Chosen for its historical significance, the Ohio state flower is the carnation. Ohio chose the flower as the state flower to honor William McKinley who was once the governor of Ohio and later president of the United States. McKinley often wore a red carnation. Ohio is the only state which has chosen the carnation, a flower full of historical significance, for its state flower.

Scholars disagree on the historical meaning of the name of the flower. Some scholars relate the name for the Ohio state flower, carnation, to the word coronation as the flower was used in the crowns of the ancient Greeks. The flower may even have originated in the Mediterranean region, but people are unsure due to the flower’s popularity in planting and breeding. Other scholars believe that the name for the Ohio state flower comes from a Latin word for flesh referring to the original pinkish-purple color of the flower or perhaps even related to the Latin word for incarnation referring to the incarnation of God in the flesh.

Continuing on in the flower’s religious significance, the carnation at times is believed to have been created at the time when Jesus was carrying the cross. There is a belief that each of Mary’s tears as she followed Jesus with his cross was turned into a flower: the carnation. This relation to Mary, mother of Jesus, may be part of the reason why the Ohio state flower is related to a mother’s love. Another reason that the carnation is related to mother’s day is because the founder of mother’s day chose that as the flower for the holiday. She chose this flower because it was her own mother’s favorite flower. She originally chose the pure white carnation to represent the purity of a mother’s love, but the meaning has changed over time. Now a red carnation represents a living mother and a white carnation a mother who has died.

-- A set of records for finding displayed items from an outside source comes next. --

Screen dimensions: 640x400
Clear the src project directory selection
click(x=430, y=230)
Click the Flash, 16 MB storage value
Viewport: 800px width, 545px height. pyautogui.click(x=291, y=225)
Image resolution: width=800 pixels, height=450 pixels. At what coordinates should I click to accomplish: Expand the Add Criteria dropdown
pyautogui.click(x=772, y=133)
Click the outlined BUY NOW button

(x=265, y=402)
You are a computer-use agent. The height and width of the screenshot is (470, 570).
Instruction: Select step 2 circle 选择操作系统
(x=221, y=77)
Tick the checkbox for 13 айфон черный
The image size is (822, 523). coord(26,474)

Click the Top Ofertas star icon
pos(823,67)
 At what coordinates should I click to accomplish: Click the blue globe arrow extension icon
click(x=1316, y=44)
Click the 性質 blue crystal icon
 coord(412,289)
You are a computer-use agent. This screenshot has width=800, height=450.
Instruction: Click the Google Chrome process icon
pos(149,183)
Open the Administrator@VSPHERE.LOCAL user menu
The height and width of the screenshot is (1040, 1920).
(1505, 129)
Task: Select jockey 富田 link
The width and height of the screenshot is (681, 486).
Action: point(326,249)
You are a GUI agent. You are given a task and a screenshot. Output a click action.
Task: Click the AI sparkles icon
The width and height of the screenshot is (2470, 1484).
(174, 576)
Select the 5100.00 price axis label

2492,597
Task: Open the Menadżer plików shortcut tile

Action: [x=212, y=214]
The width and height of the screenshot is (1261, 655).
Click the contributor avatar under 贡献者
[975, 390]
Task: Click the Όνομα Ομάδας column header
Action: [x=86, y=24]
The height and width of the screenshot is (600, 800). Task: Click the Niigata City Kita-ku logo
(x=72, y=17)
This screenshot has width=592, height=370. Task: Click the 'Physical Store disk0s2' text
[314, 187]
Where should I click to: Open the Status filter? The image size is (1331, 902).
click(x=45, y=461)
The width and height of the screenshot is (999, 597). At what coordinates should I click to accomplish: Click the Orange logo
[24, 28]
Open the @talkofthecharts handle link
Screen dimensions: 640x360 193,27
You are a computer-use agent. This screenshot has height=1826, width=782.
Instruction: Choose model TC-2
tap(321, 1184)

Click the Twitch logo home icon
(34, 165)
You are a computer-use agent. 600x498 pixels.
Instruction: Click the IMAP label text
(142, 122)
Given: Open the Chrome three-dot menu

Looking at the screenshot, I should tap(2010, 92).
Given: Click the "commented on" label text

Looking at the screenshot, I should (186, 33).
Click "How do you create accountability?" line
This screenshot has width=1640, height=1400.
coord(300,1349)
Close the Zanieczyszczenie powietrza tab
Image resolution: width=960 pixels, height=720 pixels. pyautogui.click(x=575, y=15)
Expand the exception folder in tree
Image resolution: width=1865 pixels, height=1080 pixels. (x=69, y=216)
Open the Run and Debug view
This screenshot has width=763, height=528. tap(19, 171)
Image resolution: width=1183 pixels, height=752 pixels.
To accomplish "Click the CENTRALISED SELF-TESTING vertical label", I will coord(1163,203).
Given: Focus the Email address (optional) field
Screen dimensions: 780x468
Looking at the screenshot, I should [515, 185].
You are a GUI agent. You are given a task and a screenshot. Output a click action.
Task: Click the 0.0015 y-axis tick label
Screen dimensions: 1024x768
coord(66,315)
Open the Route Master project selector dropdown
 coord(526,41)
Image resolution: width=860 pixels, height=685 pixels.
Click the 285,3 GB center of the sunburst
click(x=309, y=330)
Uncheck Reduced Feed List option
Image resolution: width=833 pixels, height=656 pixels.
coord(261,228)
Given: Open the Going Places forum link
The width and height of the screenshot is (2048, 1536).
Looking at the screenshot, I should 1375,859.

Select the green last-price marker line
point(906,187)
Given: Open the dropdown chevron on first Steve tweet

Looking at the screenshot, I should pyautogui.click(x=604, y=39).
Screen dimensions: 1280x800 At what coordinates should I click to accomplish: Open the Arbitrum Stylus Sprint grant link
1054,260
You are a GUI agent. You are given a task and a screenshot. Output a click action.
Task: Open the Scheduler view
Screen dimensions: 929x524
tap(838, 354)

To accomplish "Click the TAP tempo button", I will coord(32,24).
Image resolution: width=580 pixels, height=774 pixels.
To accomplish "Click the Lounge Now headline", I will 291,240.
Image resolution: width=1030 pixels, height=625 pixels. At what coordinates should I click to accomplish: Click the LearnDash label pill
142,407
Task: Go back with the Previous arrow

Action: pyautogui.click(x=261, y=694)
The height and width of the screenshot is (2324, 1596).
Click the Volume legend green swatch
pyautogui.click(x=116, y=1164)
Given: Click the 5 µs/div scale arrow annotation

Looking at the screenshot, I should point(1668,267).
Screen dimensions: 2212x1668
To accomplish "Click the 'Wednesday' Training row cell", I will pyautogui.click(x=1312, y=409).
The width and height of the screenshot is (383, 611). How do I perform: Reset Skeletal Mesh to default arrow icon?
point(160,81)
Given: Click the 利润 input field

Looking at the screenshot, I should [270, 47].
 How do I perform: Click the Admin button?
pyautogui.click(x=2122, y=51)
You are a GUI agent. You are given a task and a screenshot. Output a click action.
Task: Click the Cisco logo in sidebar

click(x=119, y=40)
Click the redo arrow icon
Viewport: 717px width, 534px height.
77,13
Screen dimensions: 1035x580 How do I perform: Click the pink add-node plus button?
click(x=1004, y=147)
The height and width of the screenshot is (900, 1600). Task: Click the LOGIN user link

Loaded with history and significance, the carnation—along with the rose—is one of the flowers representing love and admiration. Different colors of carnation naturally represent different types or statuses of love, the striped carnation being the saddest—love that cannot be shared. Even the green carnation (I can’t think of many green flowers) can represent homosexuality, because Oscar Wilde often wore this color of carnation.

I think it is interesting that carnations often gather their meaning or historical significance from the people who wore them: they are related to mothers because of Mary; the significance of the green carnation comes from Oscar Wilde; they were chosen for the Ohio state flower because of United States President, William McKinley—considering the meaning of the color of carnations, my favorite meaning is for the purple carnation. The purple carnation can mean whimsy, but is also often carried at funerals. The reason that this is my favorite is because those two meanings seem to contradict one another. Generally those who died are not the ones who change their mind and decide to do something else, so I think that it is funny that a flower which represents variability also is carried for those who are least likely to change.